Wednesday, January 5, 2011

interval running on the treadmill

i work out at the gym here at my work. thankfully the membership is FREE for employees and super duper convenient. it's actually really good for me b/c right after work i can go straight to the gym. that way i don't have any downtime to get lazy and change my mind about working out.

on tuesdays, there's a core class i like to take. it focuses on working out your core, so your abs, back...basically the core of your body. but, i get off of work at 4pm and the class doesn't start until 530pm. what i usually do is stretch and get on the treadmill to kill time before class. well, if you've read my blogs you know that i absolutely HATE running on treadmills. it's just so monotonous. so usually my runs on the treadmill are grueling to get through.

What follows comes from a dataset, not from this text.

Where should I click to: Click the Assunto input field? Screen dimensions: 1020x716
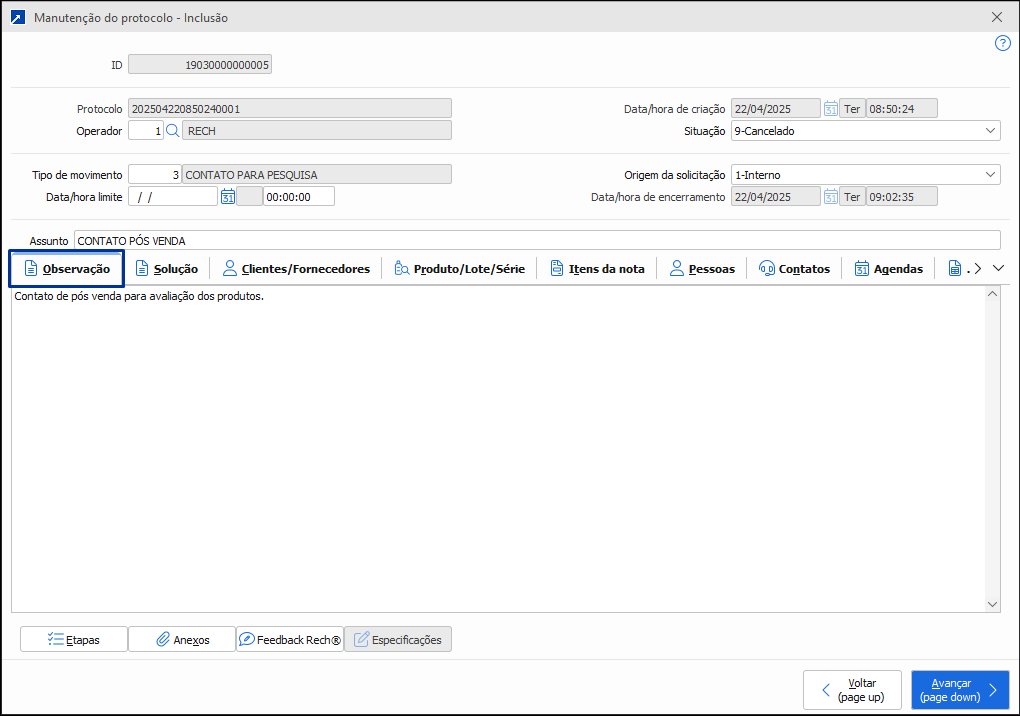(537, 240)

yesterday, while going through a couple of articles on fitsugar, i found some interval trainings for the treadmill. interval trainings are actually really good to help you get faster, especially if you are looking to make a new personal record on your next event or just faster in general. and according to fitsugar, "Intervals increase your metabolism and help you lose belly fat." for me, the interval training actually made running on the treadmill much more pleasant than normal. i was so concentrated on when i needed to change pace that i wasn't bored out of my mind.

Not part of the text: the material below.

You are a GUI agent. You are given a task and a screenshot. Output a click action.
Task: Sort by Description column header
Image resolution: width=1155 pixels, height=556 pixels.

here's what i followed yesterday:

this i a 41 minute workout on the treadmill. ran 1mph lower than suggested b/c i wasn't sure how it was going to be. but, i intend on building up to the suggested mph.

here's a 30 minute interval treadmill workout if you don't have that much time.

in my opinion, this one starts a little high for having a rpe (rate of perceived exhaustion) of 1-3, so adjust this as needed.

RATE OF PERCEIVED EXHAUSTION (explanation)
it's just that...your perceived exhaustion. but, let me break this down for you a little more. b/c if it's your first time hearing the term, it's kindda hard to grasp

0 would be like sleeping or sitting
1 - 2 would be like walking
3 - 4 jogging, you can still carry on a conversation
5 - 6 would be a fast paced jog, you can probably say a few phrases
7 - 8 would be running, you can only say a few words at a time
9 - 10 you are pushed to your limit, you can't say anything

hope that helps clear things up. and if you choose to follow the interval training you can totally use these for an outside run too. you'll just need a watch to let you know the time and follow the rpe instead of the mph, unless you have some type of device that tells you how fast you are running like a garmin or polar.